Assignment
Starting with the line that contains "Instruction: Select the" and ending with the last line of the entries, repeat exactly those lines and nothing else, pictures excluded.

Source material
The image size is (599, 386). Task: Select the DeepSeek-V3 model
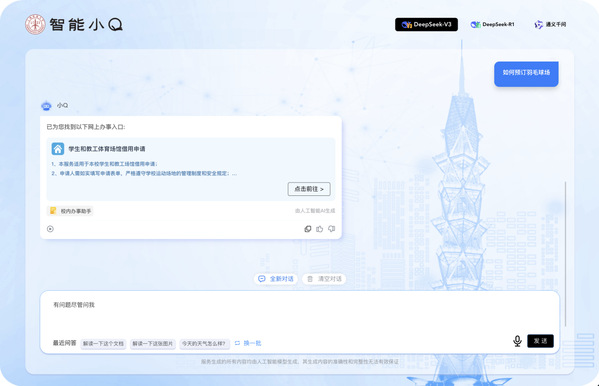(426, 24)
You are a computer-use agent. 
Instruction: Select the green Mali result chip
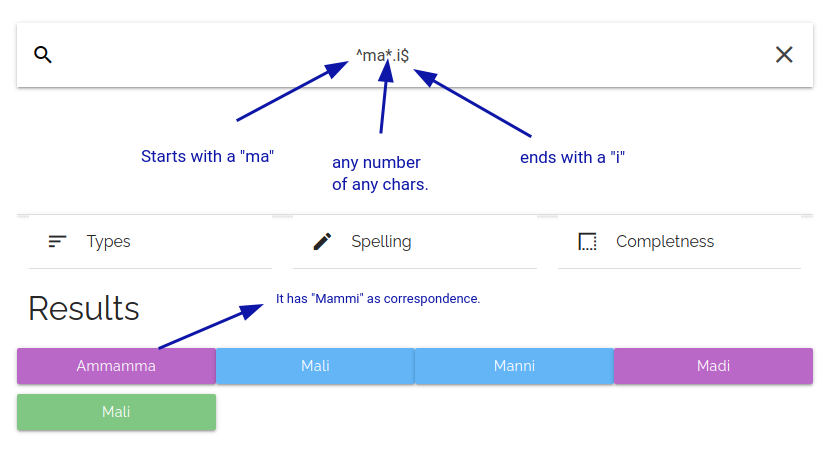pos(116,412)
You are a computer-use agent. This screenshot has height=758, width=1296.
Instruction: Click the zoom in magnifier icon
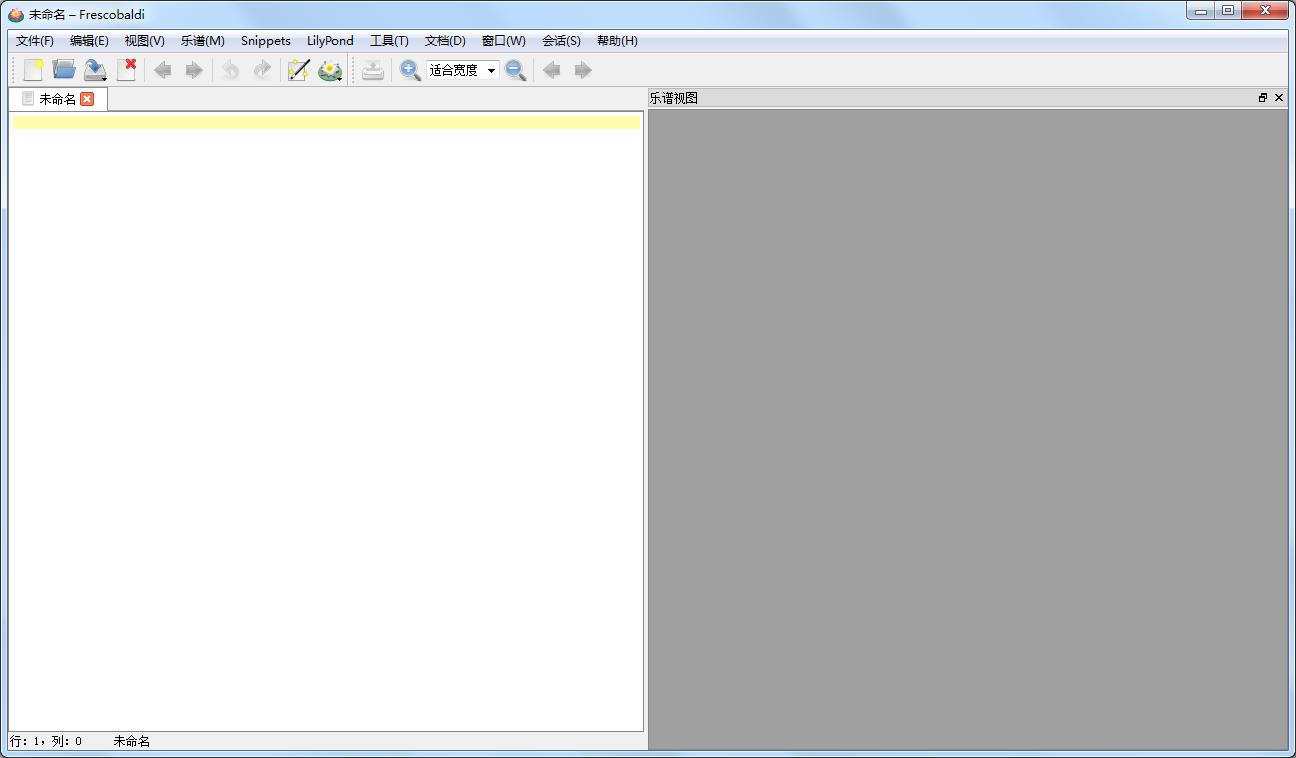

Answer to this problem
Instruction: Select the green Mali result chip
pos(116,412)
You are a computer-use agent. This screenshot has height=758, width=1296.
Instruction: Click the zoom in magnifier icon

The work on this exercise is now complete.